Anxiety seems to be pervasive in our society today. More and more people are showing up at doctors’ offices and therapists’ offices complaining about feeling anxious and having panic attacks. Anxiety negatively impacts many areas of our lives. It affects our ability to function at work, socially, and in relationships. It affects our relationships, our ability to try new things and to expand into life. Sadly, it also hinders our ability to fulfill our purpose and to actualize our dreams.

I know about anxiety. Not just from books and training but also from personal experience. Anxiety can feel debilitating. An enemy at the front door always there to remind us how unsafe we are in the world.

Anxiety is a set of symptoms that are experienced in response to a known or unknown trigger and is felt subjectively as danger. It is our Autonomic Nervous Systems natural response to perceived threat. At times, when there is a real threat, anxiety is useful to mobilize our system for defense. However, when our nervous system get stuck in a defensive state of hypervigilance when there is not actual danger this can be experienced as anxiety.

Symptoms are generally experienced physically, cognitively/psychologically, and spiritually (unless they are related to a physiological condition which is outside of the scope of this article);

Physical/Somatic Symptoms:

  • Heart palpitations
  • Difficulty breathing
  • Sweating
  • Shaking
  • Restlessness
  • Other distressing physical sensations

Cognitive/Mental Symptoms:

  • Distorted, rigid, thinking
  • Fear-based thoughts
  • Intrusive thoughts
  • Excessive worry
  • Irritability
  • Sleep difficulties

Spiritual Symptoms:

  • Lack of purpose
  • Existential angst
  • Meaninglessness


The causes of anxiety are multifaceted.
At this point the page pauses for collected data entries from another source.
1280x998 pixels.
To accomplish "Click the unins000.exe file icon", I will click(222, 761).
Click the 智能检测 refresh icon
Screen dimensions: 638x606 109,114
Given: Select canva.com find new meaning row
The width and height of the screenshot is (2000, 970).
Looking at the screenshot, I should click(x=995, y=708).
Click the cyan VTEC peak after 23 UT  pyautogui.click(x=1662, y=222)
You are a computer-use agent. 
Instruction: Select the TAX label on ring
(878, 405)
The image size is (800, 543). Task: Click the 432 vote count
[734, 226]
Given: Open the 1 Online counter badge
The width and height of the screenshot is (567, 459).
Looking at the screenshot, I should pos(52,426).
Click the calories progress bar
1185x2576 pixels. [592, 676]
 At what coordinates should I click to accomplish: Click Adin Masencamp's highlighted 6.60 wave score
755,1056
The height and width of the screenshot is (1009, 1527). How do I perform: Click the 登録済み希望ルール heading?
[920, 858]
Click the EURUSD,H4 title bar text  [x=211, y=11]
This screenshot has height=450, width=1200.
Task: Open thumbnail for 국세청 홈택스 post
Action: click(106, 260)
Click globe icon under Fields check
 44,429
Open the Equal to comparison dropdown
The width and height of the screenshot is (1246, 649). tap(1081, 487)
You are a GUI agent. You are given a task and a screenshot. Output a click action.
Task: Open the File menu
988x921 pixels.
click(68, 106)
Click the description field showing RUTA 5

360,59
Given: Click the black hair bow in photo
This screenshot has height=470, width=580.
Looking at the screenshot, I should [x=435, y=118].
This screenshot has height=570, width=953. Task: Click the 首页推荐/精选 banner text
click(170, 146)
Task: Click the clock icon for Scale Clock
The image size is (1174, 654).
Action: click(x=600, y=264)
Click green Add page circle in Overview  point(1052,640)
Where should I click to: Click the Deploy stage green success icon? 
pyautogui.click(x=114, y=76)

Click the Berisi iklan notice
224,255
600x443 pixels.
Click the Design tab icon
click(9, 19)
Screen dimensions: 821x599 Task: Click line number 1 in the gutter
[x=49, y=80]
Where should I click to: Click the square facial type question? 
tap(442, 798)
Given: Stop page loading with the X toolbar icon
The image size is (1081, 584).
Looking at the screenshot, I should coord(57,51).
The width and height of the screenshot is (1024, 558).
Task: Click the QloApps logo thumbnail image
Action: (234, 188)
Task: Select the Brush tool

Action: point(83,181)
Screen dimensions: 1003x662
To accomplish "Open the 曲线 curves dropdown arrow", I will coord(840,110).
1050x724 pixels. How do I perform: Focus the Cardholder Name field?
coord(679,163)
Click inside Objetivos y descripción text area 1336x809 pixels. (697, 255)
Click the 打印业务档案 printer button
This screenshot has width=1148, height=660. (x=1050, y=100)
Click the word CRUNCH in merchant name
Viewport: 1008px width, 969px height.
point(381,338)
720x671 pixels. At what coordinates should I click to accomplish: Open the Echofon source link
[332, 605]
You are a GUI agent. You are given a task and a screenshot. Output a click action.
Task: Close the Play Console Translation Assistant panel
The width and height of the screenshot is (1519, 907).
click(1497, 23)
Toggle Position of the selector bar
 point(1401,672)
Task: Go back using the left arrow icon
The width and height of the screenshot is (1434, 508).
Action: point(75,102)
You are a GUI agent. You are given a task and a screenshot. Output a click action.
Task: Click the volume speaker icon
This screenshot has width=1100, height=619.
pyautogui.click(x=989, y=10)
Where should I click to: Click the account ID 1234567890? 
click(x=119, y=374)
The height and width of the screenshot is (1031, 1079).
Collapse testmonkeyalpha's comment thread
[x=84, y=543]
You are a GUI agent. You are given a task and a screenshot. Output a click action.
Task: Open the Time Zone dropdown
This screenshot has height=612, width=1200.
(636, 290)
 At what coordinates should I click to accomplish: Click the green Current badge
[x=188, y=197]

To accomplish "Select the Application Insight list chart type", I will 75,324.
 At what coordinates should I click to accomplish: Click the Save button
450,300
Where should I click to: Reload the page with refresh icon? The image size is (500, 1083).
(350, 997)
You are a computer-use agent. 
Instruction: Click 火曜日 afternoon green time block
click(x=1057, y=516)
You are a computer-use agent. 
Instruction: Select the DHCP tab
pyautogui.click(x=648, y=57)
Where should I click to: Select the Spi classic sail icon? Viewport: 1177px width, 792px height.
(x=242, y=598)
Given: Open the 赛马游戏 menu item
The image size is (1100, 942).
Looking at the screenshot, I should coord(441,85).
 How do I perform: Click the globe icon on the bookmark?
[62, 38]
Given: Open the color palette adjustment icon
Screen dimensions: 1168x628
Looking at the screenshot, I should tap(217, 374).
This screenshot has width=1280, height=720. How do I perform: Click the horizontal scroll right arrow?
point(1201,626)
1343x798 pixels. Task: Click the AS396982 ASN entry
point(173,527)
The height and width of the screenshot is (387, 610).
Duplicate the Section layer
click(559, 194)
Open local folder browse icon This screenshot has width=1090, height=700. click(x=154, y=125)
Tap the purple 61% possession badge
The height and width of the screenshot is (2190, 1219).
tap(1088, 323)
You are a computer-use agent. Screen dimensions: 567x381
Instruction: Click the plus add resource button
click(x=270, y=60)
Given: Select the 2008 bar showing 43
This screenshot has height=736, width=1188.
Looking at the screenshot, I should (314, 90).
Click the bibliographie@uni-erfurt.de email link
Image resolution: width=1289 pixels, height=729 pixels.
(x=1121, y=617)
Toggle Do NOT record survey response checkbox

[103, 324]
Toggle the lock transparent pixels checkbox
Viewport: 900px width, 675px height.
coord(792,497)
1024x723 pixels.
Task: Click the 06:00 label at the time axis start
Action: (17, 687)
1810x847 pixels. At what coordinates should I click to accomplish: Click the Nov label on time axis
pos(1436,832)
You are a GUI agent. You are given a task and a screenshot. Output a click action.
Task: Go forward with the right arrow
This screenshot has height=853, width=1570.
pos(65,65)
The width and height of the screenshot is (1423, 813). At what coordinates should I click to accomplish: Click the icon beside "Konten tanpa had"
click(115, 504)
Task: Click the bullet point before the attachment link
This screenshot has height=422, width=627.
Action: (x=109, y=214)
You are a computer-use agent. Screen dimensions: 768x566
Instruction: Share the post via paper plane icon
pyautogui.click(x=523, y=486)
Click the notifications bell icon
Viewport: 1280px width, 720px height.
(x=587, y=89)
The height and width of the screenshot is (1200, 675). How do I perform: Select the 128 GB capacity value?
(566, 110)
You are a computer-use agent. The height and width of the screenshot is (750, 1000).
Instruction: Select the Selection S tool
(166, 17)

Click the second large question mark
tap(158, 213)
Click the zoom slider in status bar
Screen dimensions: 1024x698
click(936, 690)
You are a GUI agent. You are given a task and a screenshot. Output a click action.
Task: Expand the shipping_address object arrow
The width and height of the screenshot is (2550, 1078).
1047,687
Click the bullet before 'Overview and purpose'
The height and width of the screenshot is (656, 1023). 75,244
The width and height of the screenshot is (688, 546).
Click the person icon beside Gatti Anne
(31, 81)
When anxiety is caused by a real threat it is a normal and healthy fight-flight-freeze response to danger. But when anxiety is caused by a perceived threat it becomes maladaptive and troublesome. We can often get trapped in a fight-flight-or freeze pattern that shuts us off from our natural healthy responses to life. Some causes for anxiety are;

  • Early childhood or late-onset trauma
  • Prolonged exposure to daily stress
  • Inconsistent parenting in early childhood
  • Attachment and relationship difficulties
  • Life events that are stressful such as job loss, divorce, parenting difficulties.
  • Unresolved grief and loss
  • Learning disabilities and other conditions such as ADHD
  • Confusion about ones purpose and feeling lost and overwhelmed by life
  • Lack of external and internal resources
  • Medical conditions

Anxiety is a complicated condition but you can learn to manage anxiety. Anxiety points to areas of our lives that need attention and can be a gift of growth if we are willing to engage with its teachings


Please note that the information in the article is the opinion of the author and is not meant as a substitute for diagnosis or treatment by a professional. It is intended for informational and educational purposes only.